# K-means Algorithm

K-means is a **clustering algorithm** that groups data into a predefined number of clusters based on feature similarity. The goal is to minimize the variance within each cluster by finding a set of centroids that best represent the data points.

### Steps of the K-means Algorithm:

1. **Choose the number of clusters, \( k \)**: 
   The first step in the K-means algorithm is to specify the number of clusters to form, denoted by \( k \). The value of \( k \) is a hyperparameter that must be chosen before running the algorithm.

2. **Initialize centroids**: 
   Randomly initialize \( k \) centroids. These centroids represent the center of each cluster and can either be chosen randomly from the data points or by using more advanced methods like **k-means++** to ensure better convergence.

3. **Assign points to the nearest centroid**: 
   For each data point \( x_i \), assign it to the cluster whose centroid is closest to it. The proximity is measured using the Euclidean distance:

   $$ d(x_i, c_j) = \sqrt{(x_i - c_j)^2} $$

   where \( x_i \) is the data point and \( c_j \) is the centroid of cluster \( j \).

4. **Update the centroids**: 
   After assigning all data points to clusters, the centroids are recomputed by calculating the mean of all points assigned to each cluster:

   $$ c_j = \frac{1}{n_j} \sum_{i \in C_j} x_i $$

   where \( C_j \) is the set of data points assigned to cluster \( j \) and \( n_j \) is the number of points in that cluster.

5. **Repeat steps 3 and 4**: 
   Steps 3 and 4 are repeated until the centroids do not change significantly or a set number of iterations is reached.

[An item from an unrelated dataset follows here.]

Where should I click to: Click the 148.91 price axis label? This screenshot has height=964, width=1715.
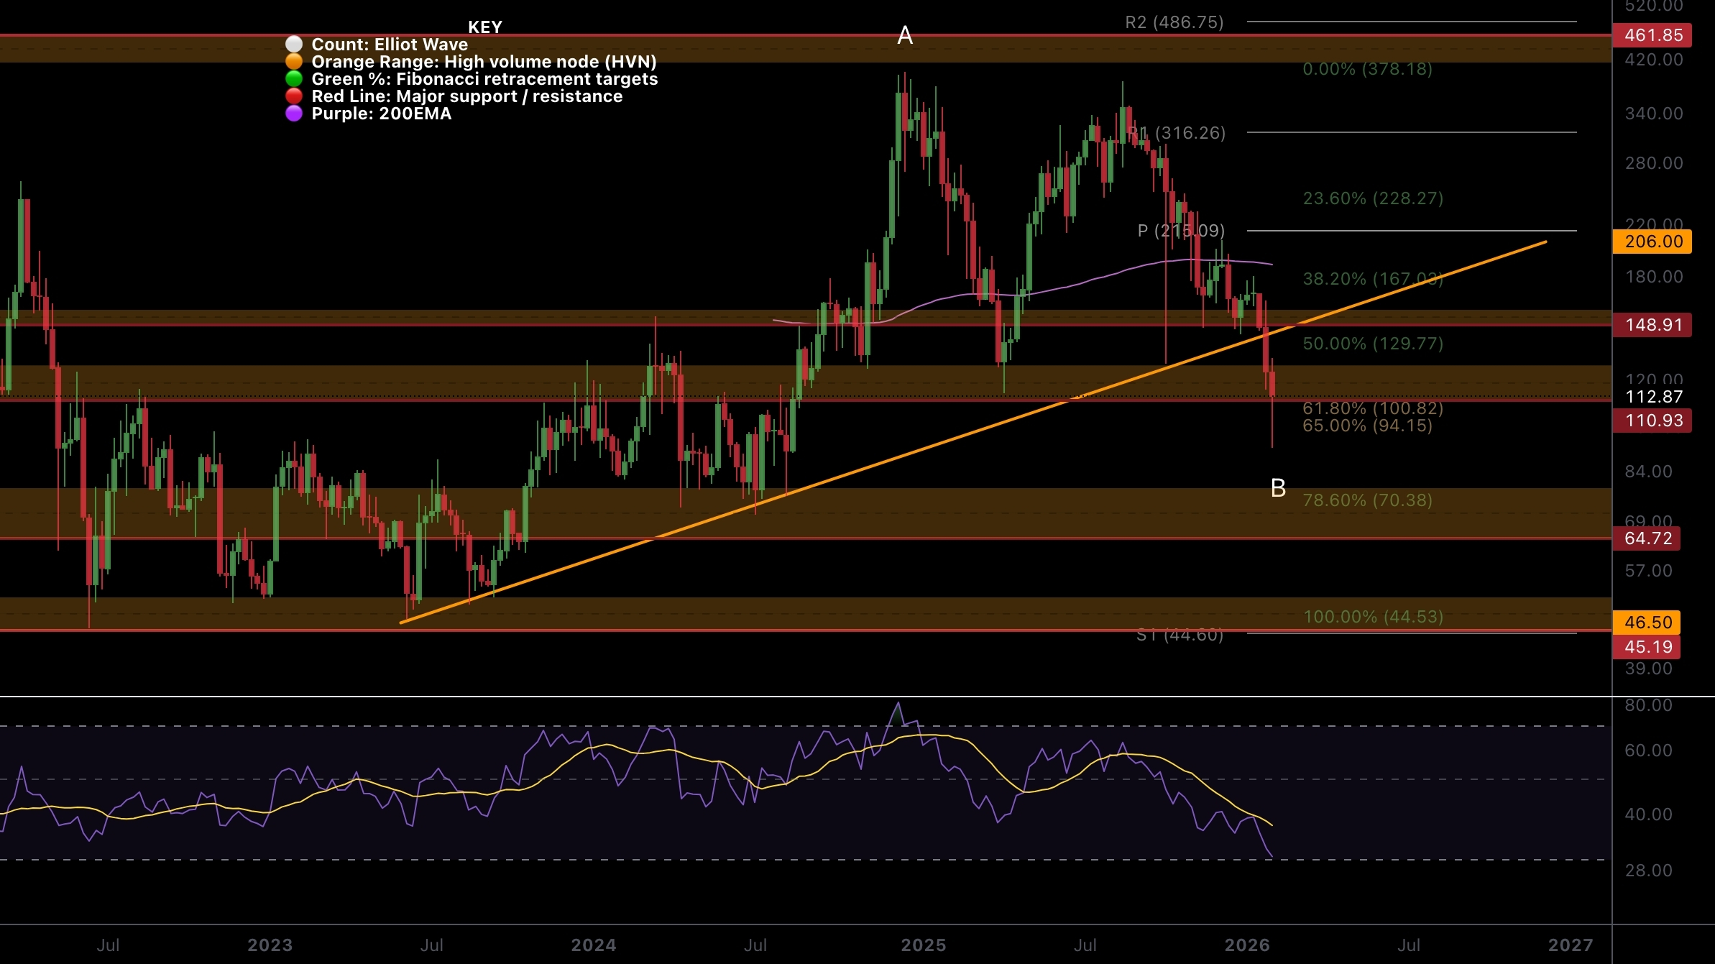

This indicates that the algorithm has converged.

## Mathematical Formulation

The K-means algorithm seeks to minimize the **within-cluster sum of squares (WCSS)**, which is the sum of the squared Euclidean distances between each data point and its respective centroid.

$$ J = \sum_{j=1}^{k} \sum_{i \in C_j} \| x_i - c_j \|^2 $$

Where:
- \( k \) is the number of clusters.
- \( C_j \) is the set of points in cluster \( j \).
- \( c_j \) is the centroid of cluster \( j \).
- \( x_i \) is a data point in \( C_j \).

## Convergence

The K-means algorithm converges when the centroids no longer change significantly between iterations. The algorithm can also be stopped after a set number of iterations.

### Key Points:
- K-means is sensitive to the initial placement of centroids, which can result in different clustering outcomes.
- The number of clusters \( k \) needs to be chosen beforehand. This can be done using methods like the **elbow method** or **silhouette score**.
- K-means works best with spherical (globular) clusters.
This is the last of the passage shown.